Oggi torna a riunirsi il Cda di Alitalia per cercare di trovare la soluzione definitiva al piano di rilancio dell’ex compagnia di bandiera, forse il finanziamento da parte degli azionisti potrebbe essere subordinato all’accordo con i sindacati.

Luca Cordero di Montezemolo, dopo una lunga decisione maturata già dallo scorso novembre, sembra voler confermare la volontà di lasciare la presidenza, rimanendo in Alitalia con il ruolo di consigliere, al vertice dovrebbe subentrare Luigi Gubitosi.

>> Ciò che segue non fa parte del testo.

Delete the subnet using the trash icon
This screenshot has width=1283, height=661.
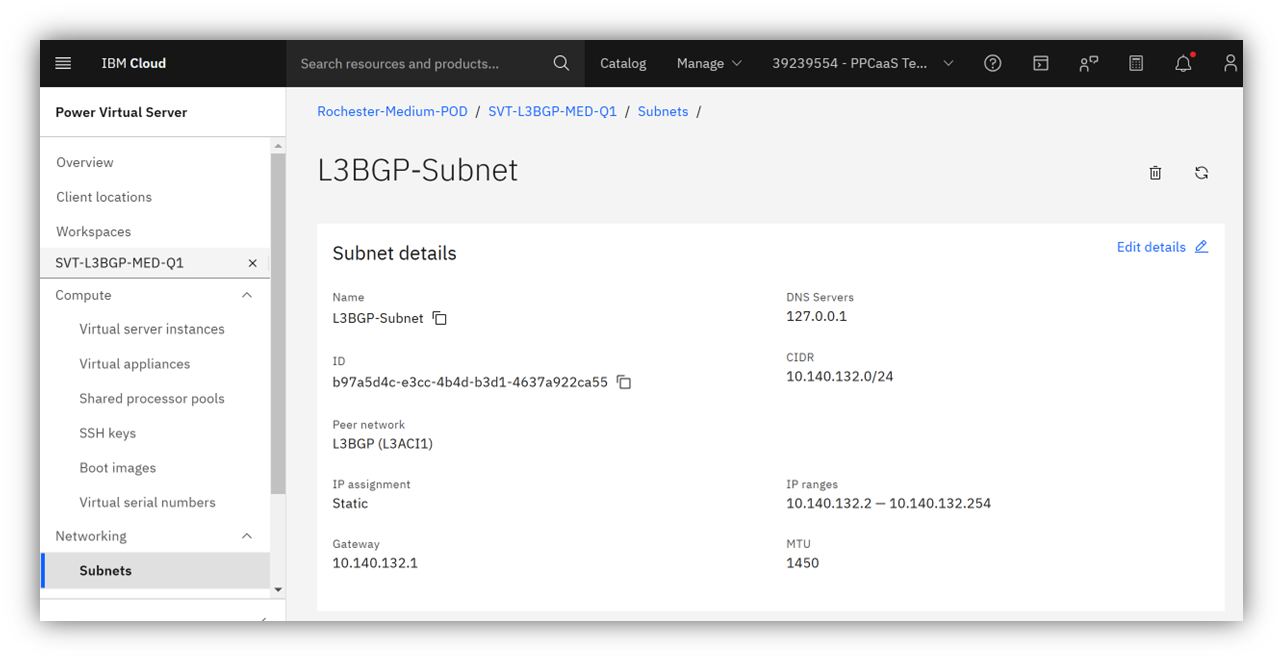pos(1155,172)
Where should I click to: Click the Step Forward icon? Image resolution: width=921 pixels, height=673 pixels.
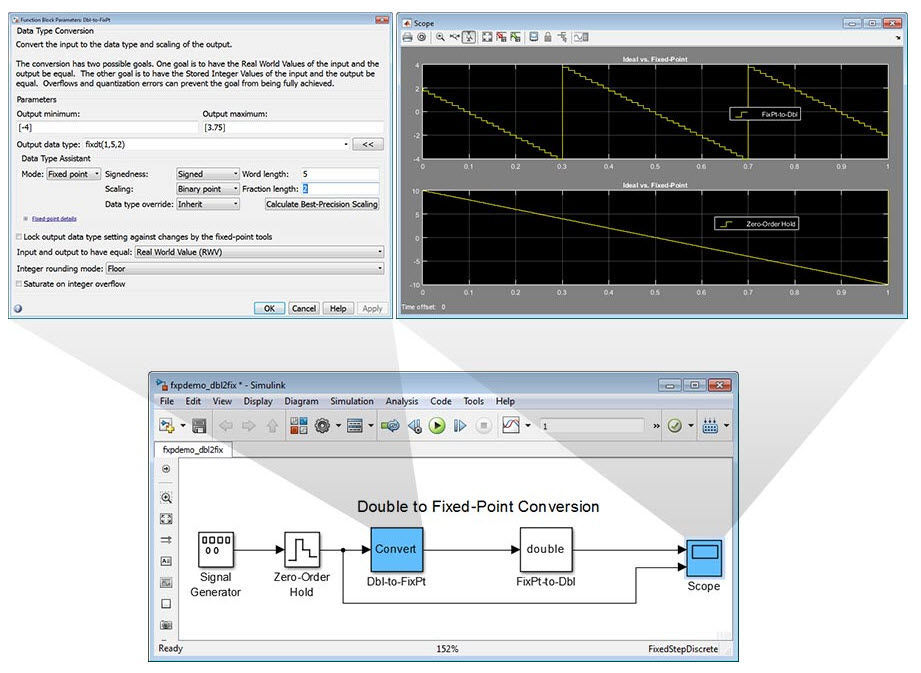click(460, 426)
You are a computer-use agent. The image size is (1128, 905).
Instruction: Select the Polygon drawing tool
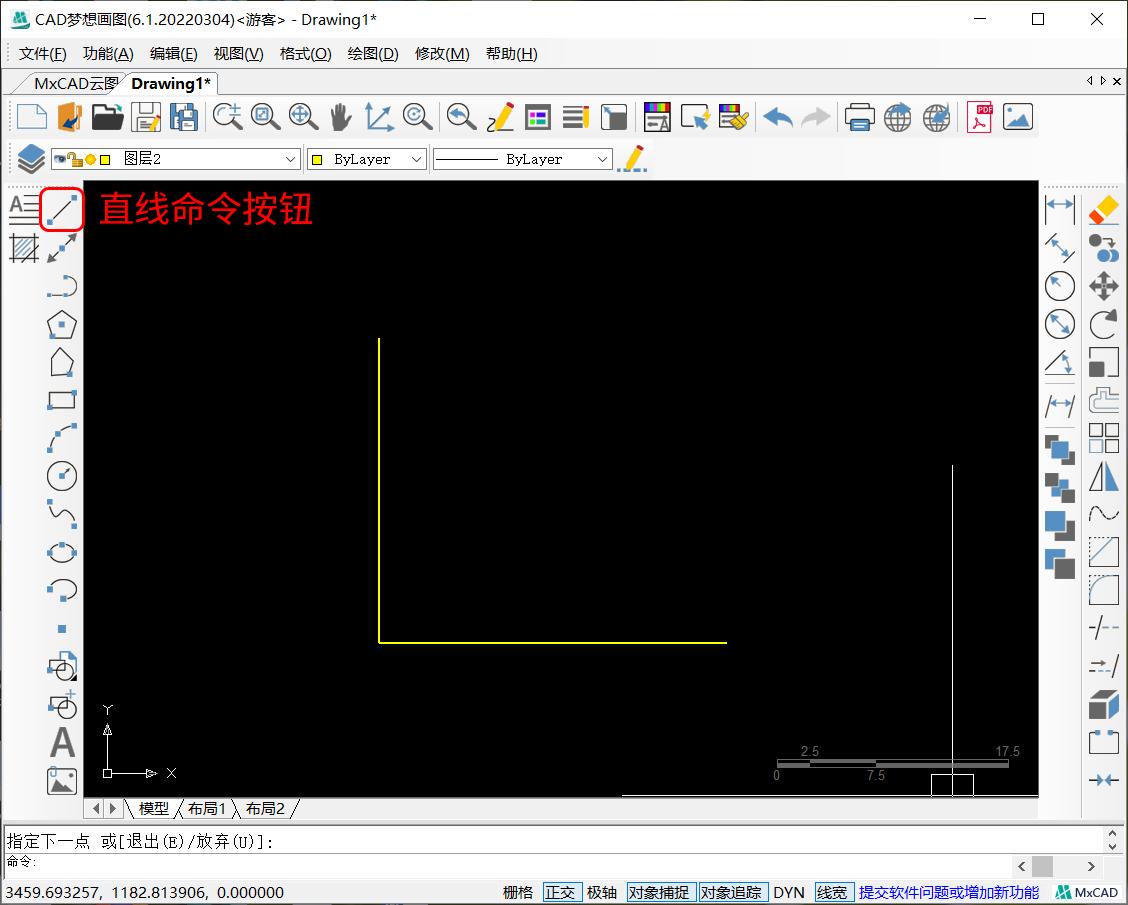coord(62,325)
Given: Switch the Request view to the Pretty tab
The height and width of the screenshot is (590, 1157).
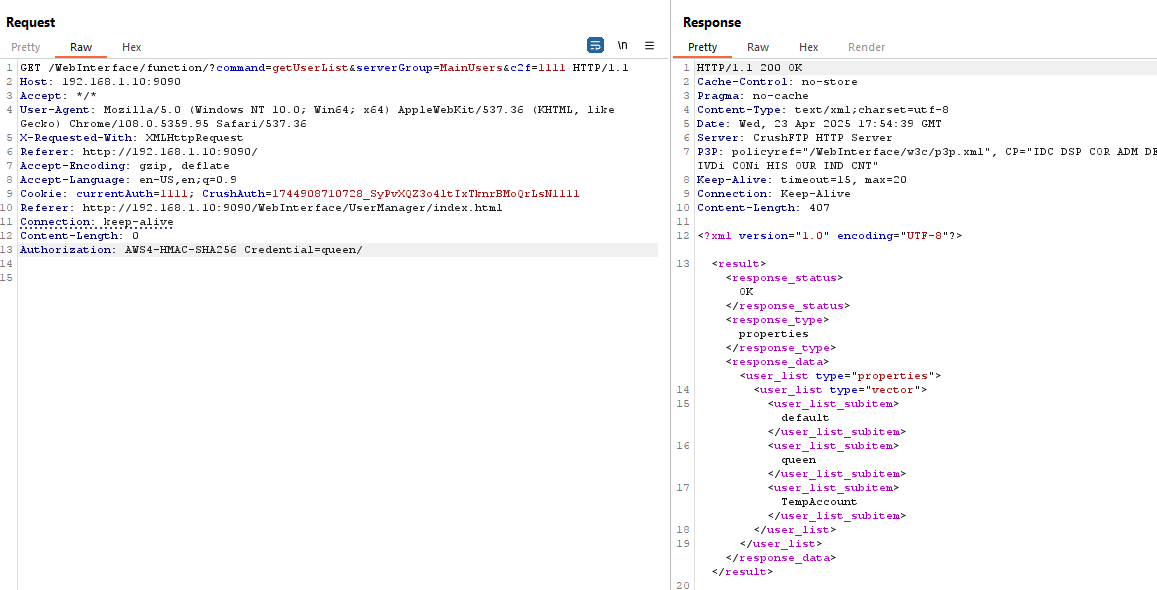Looking at the screenshot, I should pyautogui.click(x=26, y=47).
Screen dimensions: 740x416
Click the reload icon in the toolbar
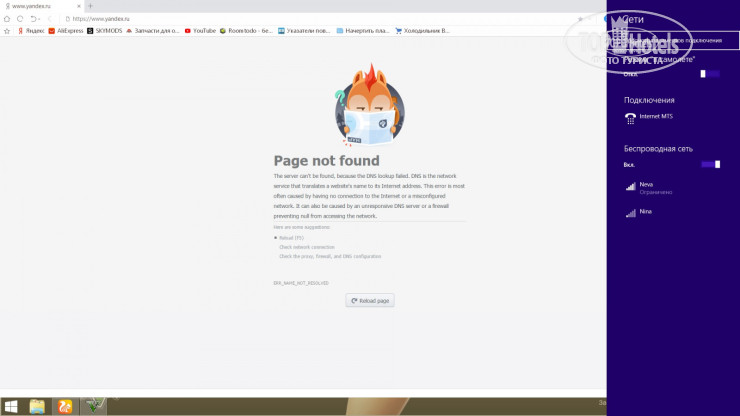(20, 18)
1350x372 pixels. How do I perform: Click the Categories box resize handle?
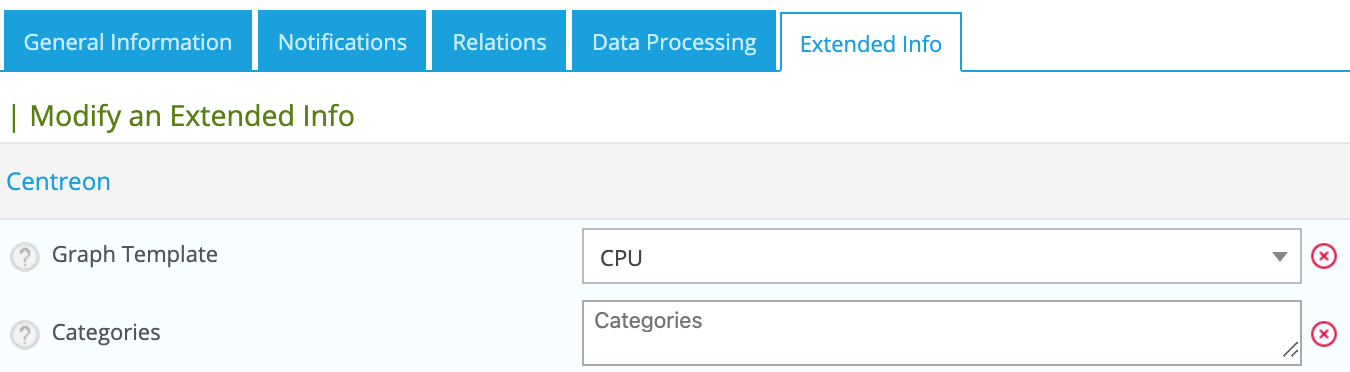coord(1291,350)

Alitalia necessaria una seconda operazione di salvataggio

Dopo il via libera al nuovo piano industriale, Montezemolo lascerà il comando a Gubitosi, nel frattempo se il piano passerà, dopo le verifiche del Governo e dai sindacati, sarà necessaria una seconda operazione di salvataggio (presumibilmente di 600 milioni di euro), dopo quella messa in atto a dicembre grazie alla riattivazione delle linee di credito di Etihad, Unicredit e Intesa San Paolo.

L’incontro con il Governo

Dopo l’approvazione del piano, i vertici di Alitalia incontreranno il Governo, convocati da Carlo Calenda presso il Ministero dello Sviluppo. Oltre a Cramer Balle e Montezemolo, sarà anche presente Graziano Delrio, il quale è stato accusato dalla compagnia di aver incentivato i vettori low cost. Il nodo da sciogliere è quello legato agli esuberi, Alitalia prevede un taglio di 2 mila posti lavoro su un totale di 12 mila e una riduzione del 30% nella busta paga dei piloti, oppure l’unica alternativa sarà l’amministrazione straordinaria con contraccolpi sociali ancora più pesanti.